(Stored items)
+===+

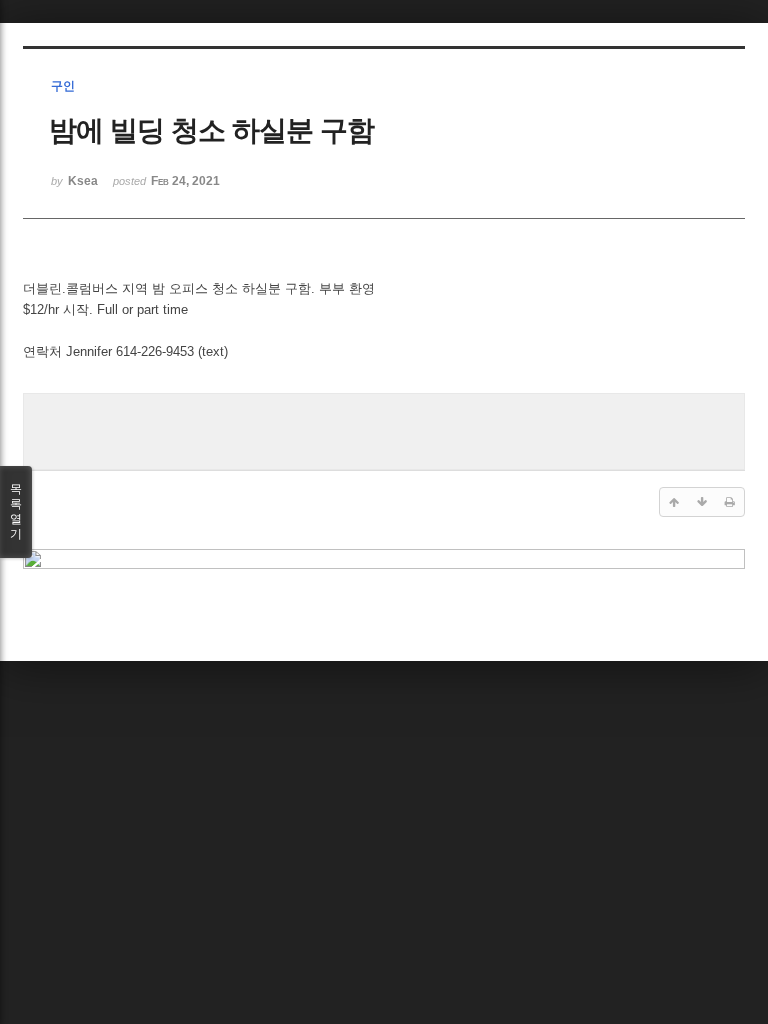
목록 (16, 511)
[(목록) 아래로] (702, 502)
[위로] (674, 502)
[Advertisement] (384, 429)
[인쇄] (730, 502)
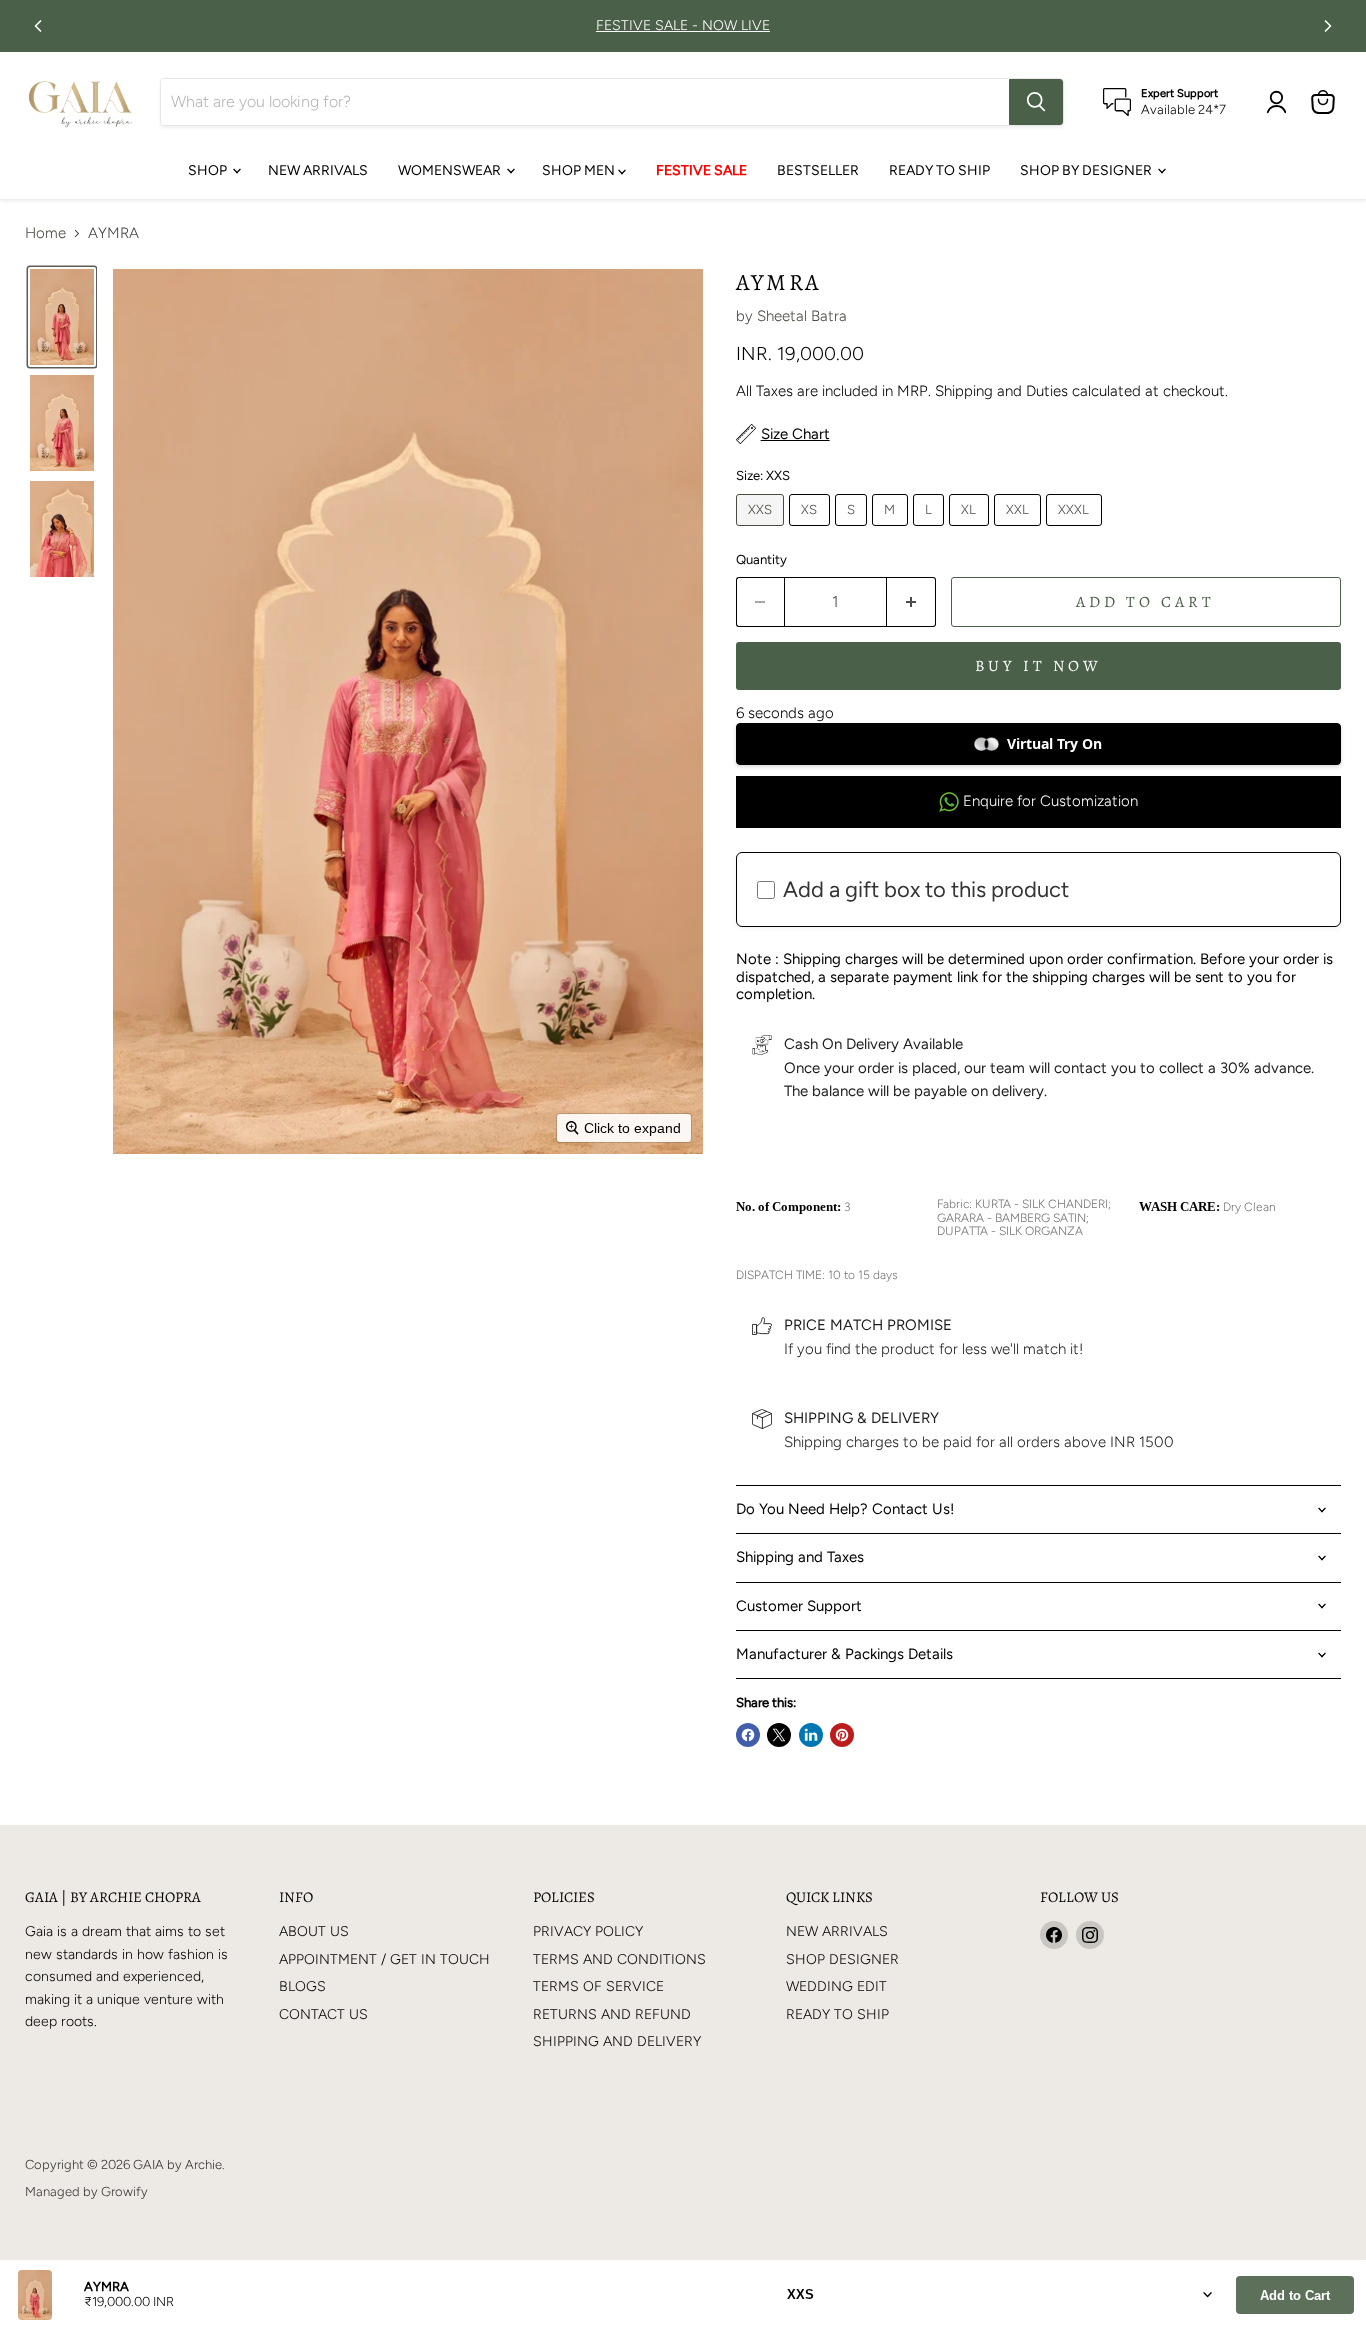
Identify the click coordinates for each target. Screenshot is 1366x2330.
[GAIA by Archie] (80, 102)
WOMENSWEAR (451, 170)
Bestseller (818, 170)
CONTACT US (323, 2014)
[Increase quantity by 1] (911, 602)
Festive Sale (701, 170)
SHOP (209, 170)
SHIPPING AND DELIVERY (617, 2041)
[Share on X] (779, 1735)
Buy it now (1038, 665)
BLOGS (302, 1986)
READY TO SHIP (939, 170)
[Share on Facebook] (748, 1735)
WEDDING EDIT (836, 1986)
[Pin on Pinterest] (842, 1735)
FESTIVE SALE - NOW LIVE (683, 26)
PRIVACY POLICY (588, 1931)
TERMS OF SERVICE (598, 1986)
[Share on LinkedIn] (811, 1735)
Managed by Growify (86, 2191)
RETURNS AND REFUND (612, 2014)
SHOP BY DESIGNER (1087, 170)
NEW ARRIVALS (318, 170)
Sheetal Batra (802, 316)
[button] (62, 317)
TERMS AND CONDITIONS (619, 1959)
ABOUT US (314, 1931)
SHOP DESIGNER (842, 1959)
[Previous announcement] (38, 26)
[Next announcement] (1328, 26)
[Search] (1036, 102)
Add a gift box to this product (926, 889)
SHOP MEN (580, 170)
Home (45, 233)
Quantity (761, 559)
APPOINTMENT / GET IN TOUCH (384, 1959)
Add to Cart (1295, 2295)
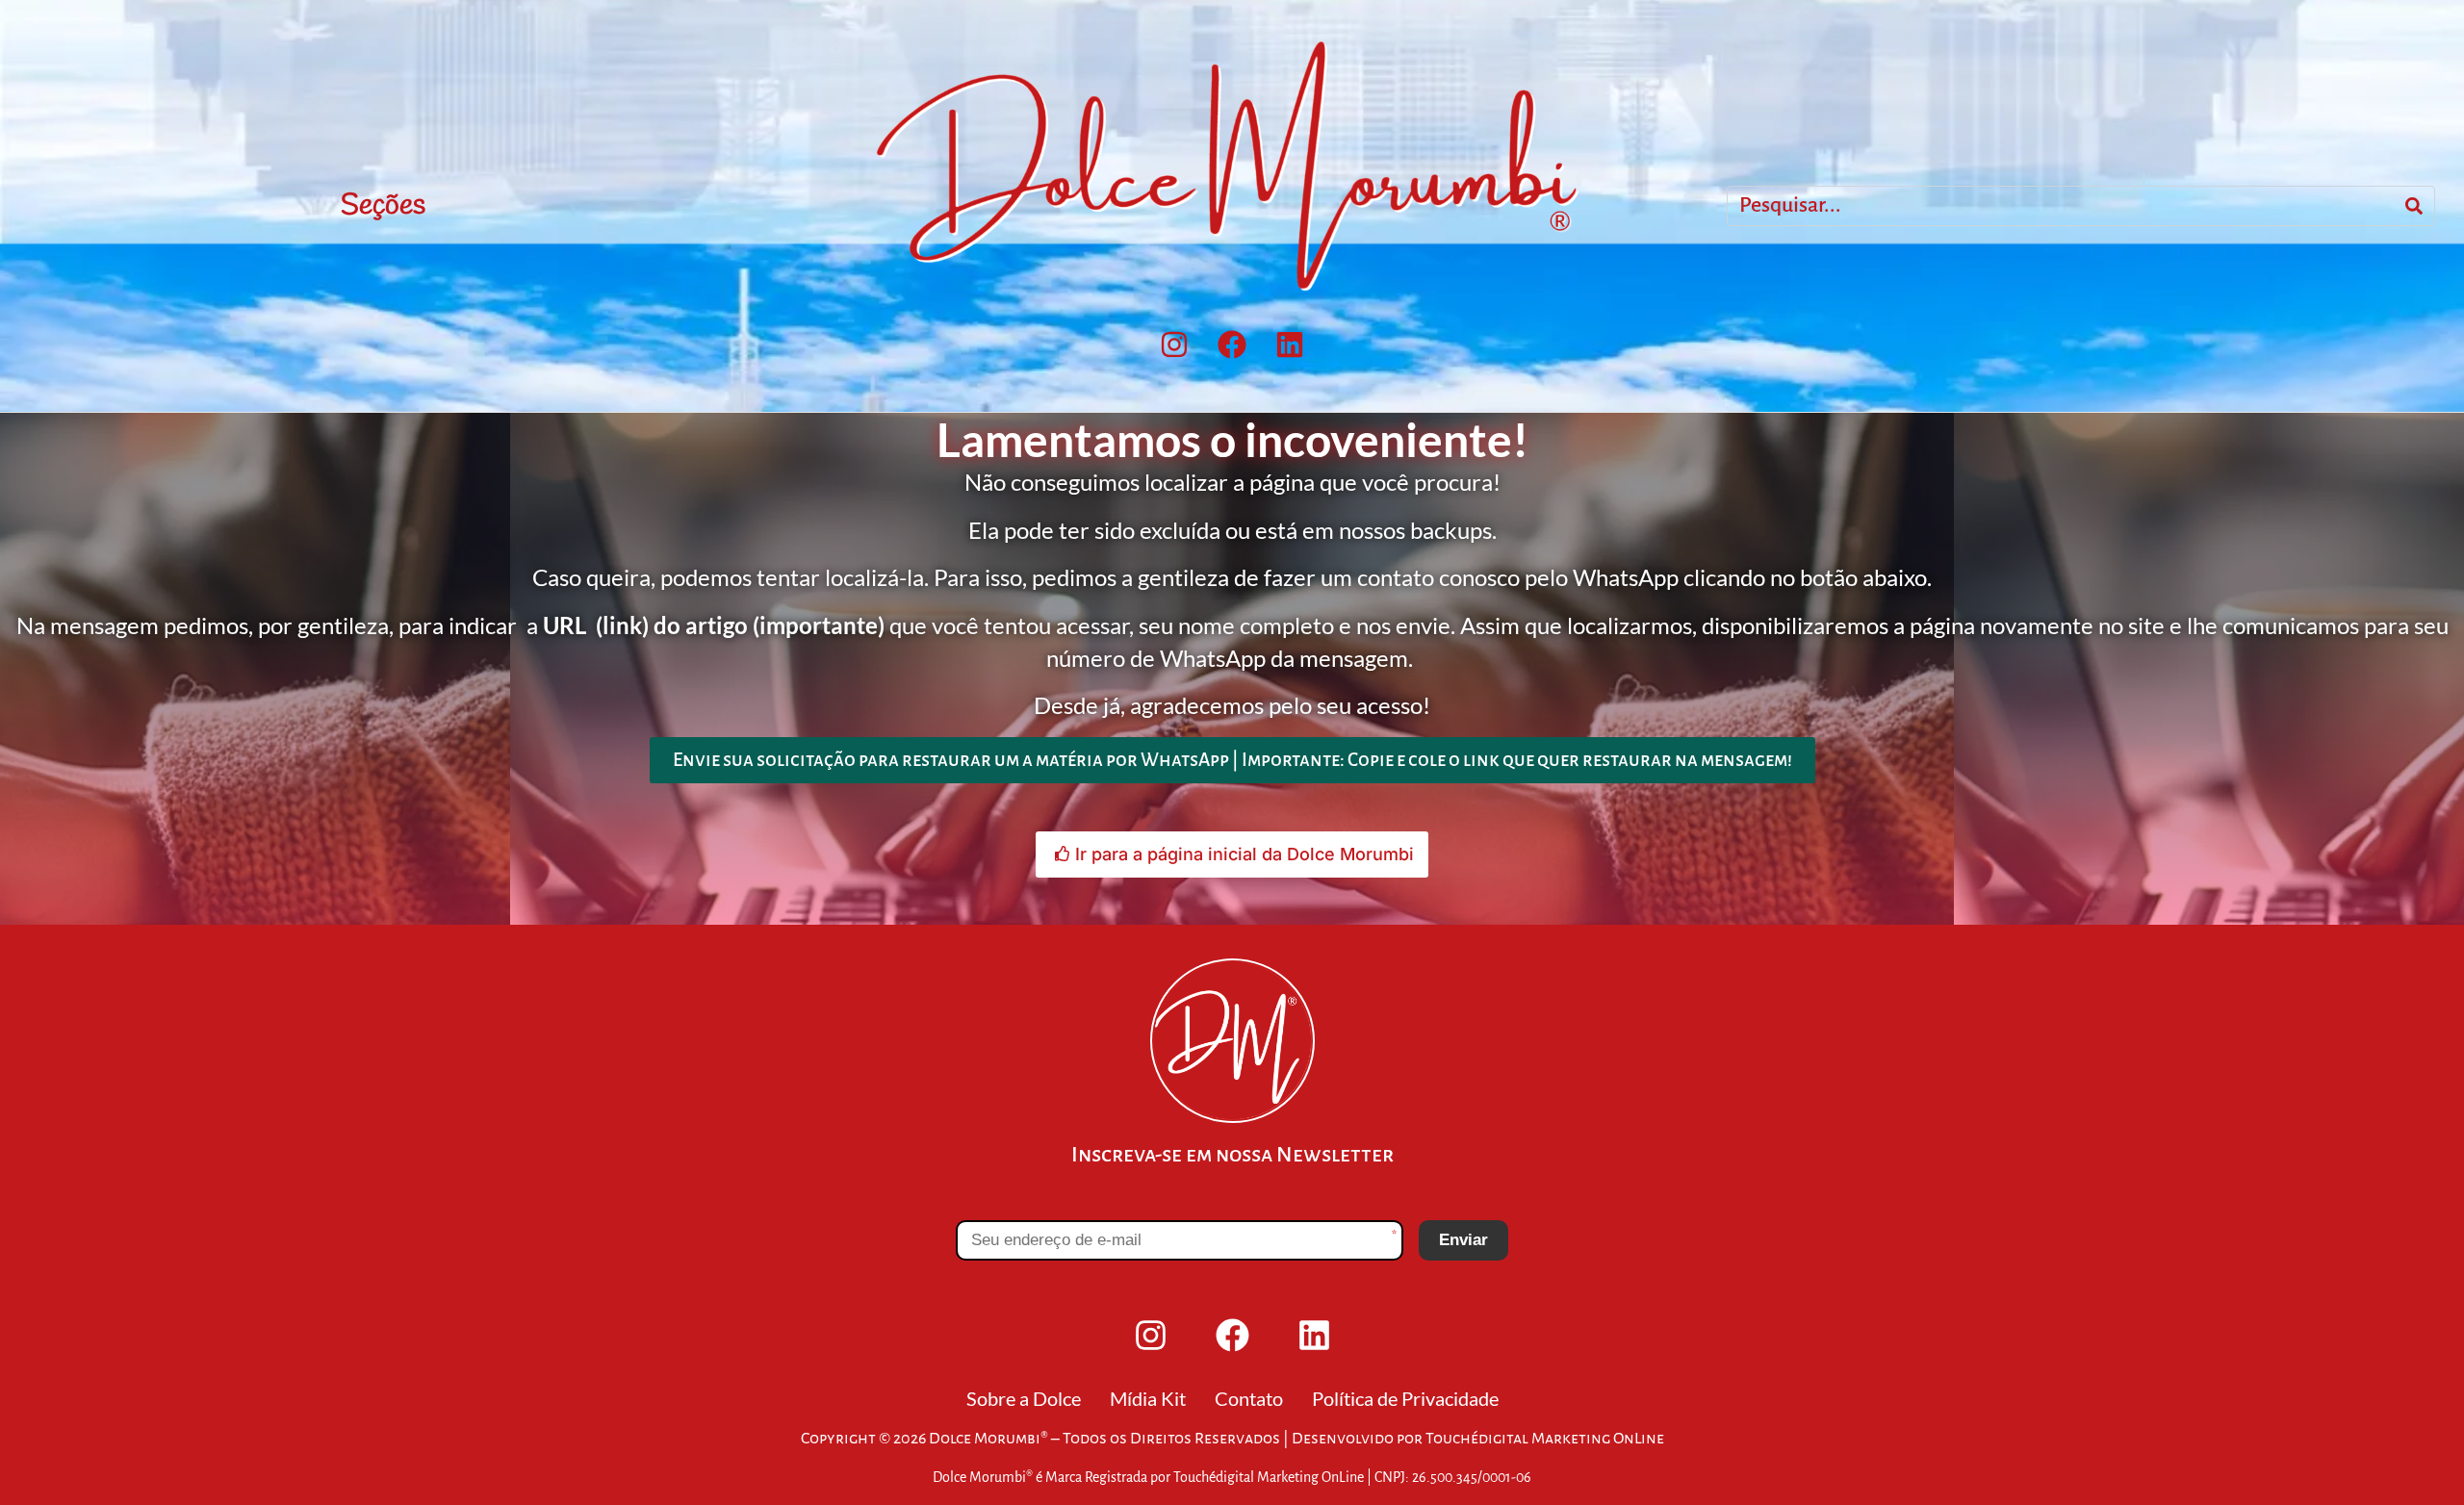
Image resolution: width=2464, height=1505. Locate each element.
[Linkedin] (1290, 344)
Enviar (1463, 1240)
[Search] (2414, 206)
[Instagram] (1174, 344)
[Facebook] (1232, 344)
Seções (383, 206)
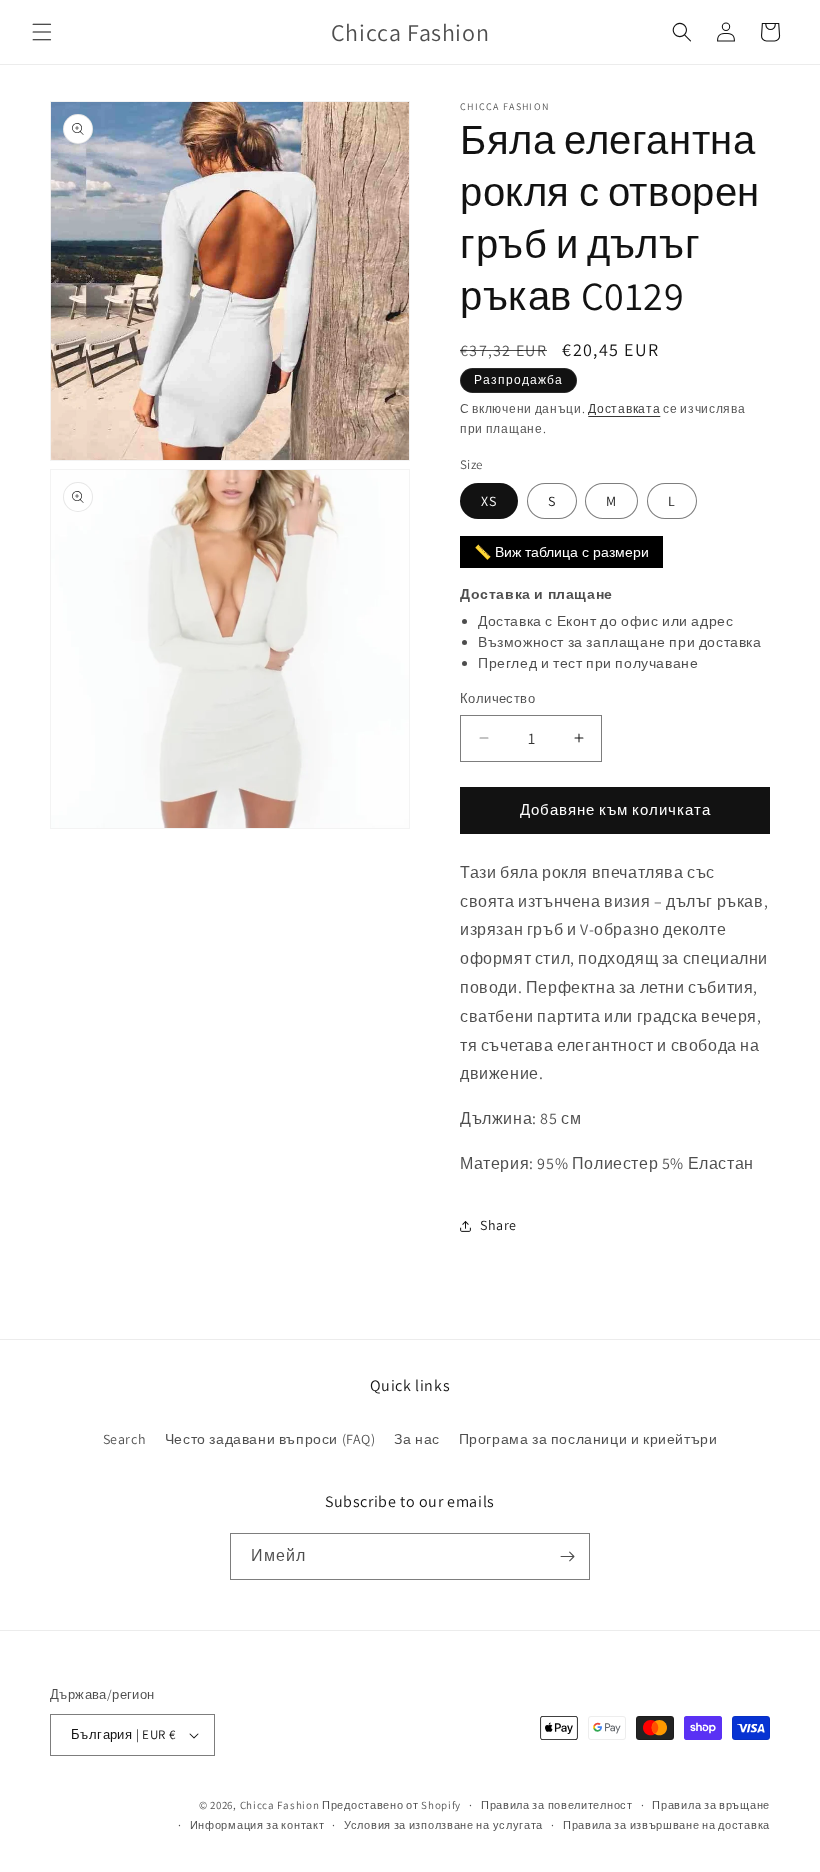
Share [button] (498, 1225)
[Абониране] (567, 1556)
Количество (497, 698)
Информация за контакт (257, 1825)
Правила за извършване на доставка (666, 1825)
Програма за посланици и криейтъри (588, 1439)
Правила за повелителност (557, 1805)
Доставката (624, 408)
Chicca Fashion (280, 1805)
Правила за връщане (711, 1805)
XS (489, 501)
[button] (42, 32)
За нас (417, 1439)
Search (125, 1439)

+===+

## EXERCISE OBJECTIVE
Look through the entries for lines containing the word "TERMS" and return each one.

## TASK RESPONSE
TERMS OF SERVICE (598, 1986)
TERMS AND CONDITIONS (619, 1959)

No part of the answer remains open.